This section describes how to use roles to limit access to Web services and to methods/operations within a Web service.
When you add a role to a Web service or Web service operation, only the allowed users, groups, or digital IDs have access to that resource.
Adding a role to a Web service
Expand the Web service collection.
Expand the Web service.
Right-click Roles and then select Add role.
Select a role from the list of defined roles that meets the security needs of the Web service and click OK. EAServer comes with predefined roles. For example, the “everybody” role allows unlimited access to authenticated users.
Adding a role to a Web service operation
You can further restrict access to a Web service by assigning roles at the Web service operation/method level. For example, you could add the “everybody” role to the Web service, which allows unrestricted access to the Web service, but assign a more restrictive role to those operations that require additional restrictions.

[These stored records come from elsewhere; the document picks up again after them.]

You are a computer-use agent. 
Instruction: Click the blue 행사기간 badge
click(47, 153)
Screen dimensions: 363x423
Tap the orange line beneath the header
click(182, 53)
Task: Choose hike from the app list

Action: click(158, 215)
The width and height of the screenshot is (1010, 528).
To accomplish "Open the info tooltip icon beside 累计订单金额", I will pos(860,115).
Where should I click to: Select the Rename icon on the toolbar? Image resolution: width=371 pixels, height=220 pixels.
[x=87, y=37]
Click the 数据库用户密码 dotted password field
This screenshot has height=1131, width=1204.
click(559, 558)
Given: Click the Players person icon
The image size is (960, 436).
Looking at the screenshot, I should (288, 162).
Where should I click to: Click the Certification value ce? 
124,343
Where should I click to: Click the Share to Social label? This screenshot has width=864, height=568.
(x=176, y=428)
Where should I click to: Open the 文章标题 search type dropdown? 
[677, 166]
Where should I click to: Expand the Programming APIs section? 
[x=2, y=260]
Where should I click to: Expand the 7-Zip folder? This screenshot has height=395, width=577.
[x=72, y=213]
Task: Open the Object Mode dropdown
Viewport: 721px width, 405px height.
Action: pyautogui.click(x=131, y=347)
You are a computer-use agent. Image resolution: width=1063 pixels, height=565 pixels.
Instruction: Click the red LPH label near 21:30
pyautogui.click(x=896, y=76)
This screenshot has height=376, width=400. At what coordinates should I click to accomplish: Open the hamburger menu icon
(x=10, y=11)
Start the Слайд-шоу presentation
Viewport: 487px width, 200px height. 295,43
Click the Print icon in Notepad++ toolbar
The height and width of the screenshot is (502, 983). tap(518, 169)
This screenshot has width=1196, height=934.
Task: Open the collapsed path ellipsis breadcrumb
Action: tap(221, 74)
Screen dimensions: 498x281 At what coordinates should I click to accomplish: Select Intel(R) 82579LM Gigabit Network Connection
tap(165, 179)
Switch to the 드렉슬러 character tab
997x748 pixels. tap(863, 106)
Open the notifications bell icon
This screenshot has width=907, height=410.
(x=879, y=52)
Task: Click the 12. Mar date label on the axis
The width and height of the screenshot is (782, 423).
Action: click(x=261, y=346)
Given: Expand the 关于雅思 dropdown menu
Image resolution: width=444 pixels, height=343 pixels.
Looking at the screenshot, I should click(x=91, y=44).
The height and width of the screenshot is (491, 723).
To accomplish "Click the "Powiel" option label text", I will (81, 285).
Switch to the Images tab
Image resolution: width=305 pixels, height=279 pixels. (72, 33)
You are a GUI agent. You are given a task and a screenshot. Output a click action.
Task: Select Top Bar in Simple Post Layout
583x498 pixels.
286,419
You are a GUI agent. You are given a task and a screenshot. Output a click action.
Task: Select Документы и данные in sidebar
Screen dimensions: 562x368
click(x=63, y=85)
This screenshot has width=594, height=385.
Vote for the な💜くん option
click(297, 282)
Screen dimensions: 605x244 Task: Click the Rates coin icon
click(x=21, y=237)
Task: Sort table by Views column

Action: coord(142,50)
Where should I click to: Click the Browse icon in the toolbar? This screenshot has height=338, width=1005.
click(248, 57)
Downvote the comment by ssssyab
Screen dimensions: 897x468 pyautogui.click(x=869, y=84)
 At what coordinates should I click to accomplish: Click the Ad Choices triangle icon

Expand the Web service collection.
Expand the Web service.
Expand the Operations icon.
Expand the operation to which you are adding a role.
Right-click Roles and then select Add role.
Select a role from the list of defined roles that meets the security needs of the Web service operation and click OK.
If you do not assign a role to a Web service or operation, you do not need to provide a user name or password to invoke them. If you do assign a role to the Web service or the operation, you need to provide a valid user name and password for a user within the assigned role.